***** Extracted information *****

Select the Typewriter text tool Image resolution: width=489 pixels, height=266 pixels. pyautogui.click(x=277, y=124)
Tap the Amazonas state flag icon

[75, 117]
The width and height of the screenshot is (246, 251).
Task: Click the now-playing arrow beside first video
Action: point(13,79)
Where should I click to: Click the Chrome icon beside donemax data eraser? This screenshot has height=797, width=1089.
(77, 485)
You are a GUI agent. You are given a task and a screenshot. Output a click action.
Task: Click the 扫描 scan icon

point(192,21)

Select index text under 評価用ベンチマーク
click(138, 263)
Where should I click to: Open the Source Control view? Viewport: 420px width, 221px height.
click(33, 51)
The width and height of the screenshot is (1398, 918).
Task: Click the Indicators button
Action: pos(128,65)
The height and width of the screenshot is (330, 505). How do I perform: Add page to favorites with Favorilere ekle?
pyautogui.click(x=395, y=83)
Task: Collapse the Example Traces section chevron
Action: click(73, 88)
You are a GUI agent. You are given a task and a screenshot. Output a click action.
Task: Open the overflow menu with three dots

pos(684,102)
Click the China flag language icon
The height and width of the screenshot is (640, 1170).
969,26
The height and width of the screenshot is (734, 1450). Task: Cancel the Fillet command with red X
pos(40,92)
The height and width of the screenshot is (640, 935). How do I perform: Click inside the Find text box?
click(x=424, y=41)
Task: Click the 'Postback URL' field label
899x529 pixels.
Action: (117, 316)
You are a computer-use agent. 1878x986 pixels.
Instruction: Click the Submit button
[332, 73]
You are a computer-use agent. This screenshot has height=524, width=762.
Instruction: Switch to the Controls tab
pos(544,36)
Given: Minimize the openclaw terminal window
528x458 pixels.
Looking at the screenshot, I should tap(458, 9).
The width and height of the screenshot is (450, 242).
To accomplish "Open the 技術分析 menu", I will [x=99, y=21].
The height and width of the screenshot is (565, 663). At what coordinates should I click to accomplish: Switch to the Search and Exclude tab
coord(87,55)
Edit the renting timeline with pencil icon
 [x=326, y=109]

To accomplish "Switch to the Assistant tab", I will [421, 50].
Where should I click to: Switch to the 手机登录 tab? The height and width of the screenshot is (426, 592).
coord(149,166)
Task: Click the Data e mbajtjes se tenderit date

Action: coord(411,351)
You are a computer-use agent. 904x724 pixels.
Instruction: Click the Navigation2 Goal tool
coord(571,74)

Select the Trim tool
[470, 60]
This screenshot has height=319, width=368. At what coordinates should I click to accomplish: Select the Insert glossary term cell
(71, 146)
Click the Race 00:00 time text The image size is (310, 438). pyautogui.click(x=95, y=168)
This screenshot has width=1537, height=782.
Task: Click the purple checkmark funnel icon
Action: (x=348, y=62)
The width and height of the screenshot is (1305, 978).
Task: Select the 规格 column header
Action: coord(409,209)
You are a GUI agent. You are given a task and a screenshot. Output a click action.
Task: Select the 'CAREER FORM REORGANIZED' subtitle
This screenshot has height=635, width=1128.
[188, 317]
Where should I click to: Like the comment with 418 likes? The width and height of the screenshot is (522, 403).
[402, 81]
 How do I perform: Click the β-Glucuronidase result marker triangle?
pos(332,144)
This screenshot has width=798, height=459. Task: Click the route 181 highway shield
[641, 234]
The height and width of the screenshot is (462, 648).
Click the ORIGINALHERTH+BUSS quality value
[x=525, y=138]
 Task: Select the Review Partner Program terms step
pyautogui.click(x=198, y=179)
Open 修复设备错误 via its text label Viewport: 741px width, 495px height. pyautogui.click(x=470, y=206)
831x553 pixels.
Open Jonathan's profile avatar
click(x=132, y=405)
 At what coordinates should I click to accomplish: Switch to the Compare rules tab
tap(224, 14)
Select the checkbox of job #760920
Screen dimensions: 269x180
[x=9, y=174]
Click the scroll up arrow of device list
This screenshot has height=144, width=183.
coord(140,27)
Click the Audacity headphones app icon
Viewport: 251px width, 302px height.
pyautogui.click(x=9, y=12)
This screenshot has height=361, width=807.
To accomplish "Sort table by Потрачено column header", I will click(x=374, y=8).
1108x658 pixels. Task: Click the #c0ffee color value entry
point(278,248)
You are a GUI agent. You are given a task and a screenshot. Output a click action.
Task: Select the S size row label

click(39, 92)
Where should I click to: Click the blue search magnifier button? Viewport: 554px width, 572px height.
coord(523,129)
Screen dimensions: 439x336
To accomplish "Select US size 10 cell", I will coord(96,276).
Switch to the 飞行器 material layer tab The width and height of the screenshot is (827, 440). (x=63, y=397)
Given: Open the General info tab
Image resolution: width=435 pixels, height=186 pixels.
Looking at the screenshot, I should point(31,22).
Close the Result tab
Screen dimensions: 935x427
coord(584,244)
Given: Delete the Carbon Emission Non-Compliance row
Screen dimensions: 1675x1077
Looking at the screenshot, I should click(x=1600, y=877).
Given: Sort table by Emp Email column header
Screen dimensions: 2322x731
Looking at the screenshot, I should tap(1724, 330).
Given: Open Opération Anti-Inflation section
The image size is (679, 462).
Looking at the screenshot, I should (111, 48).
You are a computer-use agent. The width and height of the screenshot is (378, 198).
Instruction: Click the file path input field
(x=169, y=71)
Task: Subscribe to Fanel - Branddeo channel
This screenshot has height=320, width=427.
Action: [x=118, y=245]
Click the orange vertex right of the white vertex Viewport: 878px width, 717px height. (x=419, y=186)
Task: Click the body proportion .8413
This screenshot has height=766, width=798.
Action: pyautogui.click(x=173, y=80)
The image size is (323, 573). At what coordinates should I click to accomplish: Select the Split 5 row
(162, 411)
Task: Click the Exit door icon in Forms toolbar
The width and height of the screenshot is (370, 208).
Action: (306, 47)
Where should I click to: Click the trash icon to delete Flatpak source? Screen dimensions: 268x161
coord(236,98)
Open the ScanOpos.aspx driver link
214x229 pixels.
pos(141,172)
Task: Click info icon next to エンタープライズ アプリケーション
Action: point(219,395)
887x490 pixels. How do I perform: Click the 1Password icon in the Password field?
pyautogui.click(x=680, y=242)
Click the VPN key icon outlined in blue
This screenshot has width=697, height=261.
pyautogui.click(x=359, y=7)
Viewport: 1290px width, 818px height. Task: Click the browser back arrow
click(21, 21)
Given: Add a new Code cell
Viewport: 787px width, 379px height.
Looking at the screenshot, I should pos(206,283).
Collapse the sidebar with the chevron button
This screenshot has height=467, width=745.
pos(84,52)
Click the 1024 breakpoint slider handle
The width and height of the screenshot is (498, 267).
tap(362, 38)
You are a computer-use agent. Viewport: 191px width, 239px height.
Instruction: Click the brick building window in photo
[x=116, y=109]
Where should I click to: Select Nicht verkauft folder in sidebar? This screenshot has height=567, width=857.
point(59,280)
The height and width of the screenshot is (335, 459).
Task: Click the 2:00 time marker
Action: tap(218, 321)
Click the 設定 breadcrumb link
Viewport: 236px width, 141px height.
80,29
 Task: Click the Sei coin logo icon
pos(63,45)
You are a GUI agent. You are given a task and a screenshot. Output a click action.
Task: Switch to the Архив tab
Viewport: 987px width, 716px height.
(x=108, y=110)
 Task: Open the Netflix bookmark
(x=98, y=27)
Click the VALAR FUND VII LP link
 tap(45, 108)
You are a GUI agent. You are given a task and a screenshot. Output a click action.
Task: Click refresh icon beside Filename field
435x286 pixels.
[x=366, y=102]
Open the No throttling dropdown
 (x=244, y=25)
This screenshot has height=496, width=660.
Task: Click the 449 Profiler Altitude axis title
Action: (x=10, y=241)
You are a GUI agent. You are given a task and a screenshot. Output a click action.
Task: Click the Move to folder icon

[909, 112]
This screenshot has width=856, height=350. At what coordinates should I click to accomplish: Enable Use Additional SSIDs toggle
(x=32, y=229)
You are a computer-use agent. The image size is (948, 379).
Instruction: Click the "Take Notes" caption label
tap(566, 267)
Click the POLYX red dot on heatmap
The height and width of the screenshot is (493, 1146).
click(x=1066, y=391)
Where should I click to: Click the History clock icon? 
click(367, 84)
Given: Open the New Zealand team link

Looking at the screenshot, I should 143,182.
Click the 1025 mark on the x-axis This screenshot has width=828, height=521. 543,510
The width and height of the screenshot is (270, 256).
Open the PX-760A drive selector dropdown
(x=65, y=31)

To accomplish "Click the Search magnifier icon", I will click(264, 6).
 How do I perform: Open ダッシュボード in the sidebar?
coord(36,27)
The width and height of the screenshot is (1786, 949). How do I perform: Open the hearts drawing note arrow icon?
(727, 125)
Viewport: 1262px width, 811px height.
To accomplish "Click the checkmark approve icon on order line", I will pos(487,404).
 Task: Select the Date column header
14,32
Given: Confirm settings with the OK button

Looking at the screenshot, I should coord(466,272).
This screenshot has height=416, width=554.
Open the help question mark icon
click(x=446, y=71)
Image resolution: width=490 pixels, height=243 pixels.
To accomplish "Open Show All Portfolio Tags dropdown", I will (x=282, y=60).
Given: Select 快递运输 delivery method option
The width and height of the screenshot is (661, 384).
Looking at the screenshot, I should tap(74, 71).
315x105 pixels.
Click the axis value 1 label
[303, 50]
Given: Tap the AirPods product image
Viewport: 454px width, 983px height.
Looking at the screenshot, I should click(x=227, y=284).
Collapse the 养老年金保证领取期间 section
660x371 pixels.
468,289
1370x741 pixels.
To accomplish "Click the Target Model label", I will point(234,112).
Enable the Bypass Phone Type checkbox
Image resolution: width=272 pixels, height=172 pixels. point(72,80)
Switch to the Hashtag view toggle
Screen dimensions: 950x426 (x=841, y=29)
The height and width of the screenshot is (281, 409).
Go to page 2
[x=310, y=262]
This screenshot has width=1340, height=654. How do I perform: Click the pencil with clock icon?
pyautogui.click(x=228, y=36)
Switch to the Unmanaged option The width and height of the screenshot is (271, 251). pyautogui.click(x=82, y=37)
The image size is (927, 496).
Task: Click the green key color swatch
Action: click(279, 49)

*****

> **Required work**
Where a line in the records above includes the string "computer", show it.

> **Answer section**
You are a computer-use agent. 1878x986 pixels.
You are a computer-use agent. This screenshot has height=524, width=762.
You are a computer-use agent. 904x724 pixels.
You are a computer-use agent. The width and height of the screenshot is (378, 198).
You are a computer-use agent. Viewport: 191px width, 239px height.
You are a computer-use agent. The image size is (948, 379).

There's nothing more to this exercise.